Este comentaba que había tenido que marcharse y que fuésemos a Esgaroth, porque nos estaban esperando.
Esa misma noche tuvimos un desagradable encontronazo. En una de las guardias
alguien observando la calle desde una de las ventanas de la posada donde nos hospedábamos,
se percató de que nos vigilaban. Luego otras figuras salidas de la mismísima
noche acabaron rápidamente con nuestros vigilantes. Cuando bajamos a plaza a
investigar, solo encontramos ropas viejas y a un ladrón de Damburg que afirmaba ser el padre de la Clérigo. Sólo a Trya
pueden pasarle cosas así. Extraño sino.
Hilk Draconegro y
su tropa (por no llamarles otra cosa) nos escoltarían hasta la Ciudad del Lago. Allí nos esperaban
algunos Guardianes dedicados al
aprovisionamiento de un pequeño ejército mercenario liderado por Kerien Lanzafirme, pero cuya situación
no se nos revelaría de momento. El encuentro con Hilk pareció devolver a la vida a mi padre. El color volvió a su
rostro y un brillo en sus ojos delataba una notable mejoría. Pero parecía casi
un anciano. Al mirarme en un espejo descubrí que yo también. Mi padre tiene algo
más de 40, yo menos de 20.
El
invierno acababa de llegar, hacia demasiado frío para un sureño acostumbrado a
otro clima un poco más tolerante. La semana de viaje que aconteció fue un
infierno para mí. A veces deseaba que el dragón me hubiese incinerado debido al
tremendo frío que pasé. Aun así, si no enfermé fue gracias a los cuidados de Bernhard, el hermano de Trya. Es una extraña historia la de este
hombre. Es exacto a su padre Hilk, aunque
quizás más templado. Según me ha contado Shelem,
se ha recorrido la Tierra Media
buscándole y cuando lo encuentra, casi lo asesina. Definitivamente esta claro
que estos norteños tienen unas costumbres que difieren bastante de las
civilizadas formas de los hombres de Gondor.
Di
gracias al Gran Lector cuando vi los
campanarios de la Ciudad del Lago. Y
en cuanto pude quitarme esos instrumentos de tortura, que alguien piadosamente
llamó “botas congeladas”, me sentí como
el gran Curunir en la torre de Orthanc, en definitiva un hombre nuevo.

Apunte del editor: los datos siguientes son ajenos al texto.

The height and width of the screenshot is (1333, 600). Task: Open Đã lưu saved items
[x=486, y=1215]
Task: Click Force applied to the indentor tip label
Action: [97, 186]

Allí en el Bogararzum (no sé si es la
forma correcta) nos esperaban algunos de los Guardianes más antiguos. Vi al
gran Tankard “El Cambiante”, a Perien “Señor de los Gatos”, a Shidar “El Caballero Rojo” y al padrino de Shelem, Klimt “Señor de los Perros”. Fue un extraño
cuadro ver a mi padre y a Hilk con
estas viejas glorias y me pareció estar viviendo una de esas historias que Vardil solía contarnos sobre héroes de
la antigüedad.
En
ese momento decidí volver a casa.
Estuvimos
15 días en Esgaroth, hasta que todas
las provisiones, herramientas y enseres fueron cargados en grandes carromatos
que sería transportados en barcazas hasta la orilla opuesta del lago. Esa noche
me despedí de todos. Fue un poco raro. Tenía la extraña sensación de estar
dejándoles en la estacada, pero a la vez sabiendo que era lo correcto. Es la
misma sensación de cuando hechizas a alguien y aunque notas que tu magia a
salido, la víctima resiste y te mira sin saber muy bien que estás haciendo.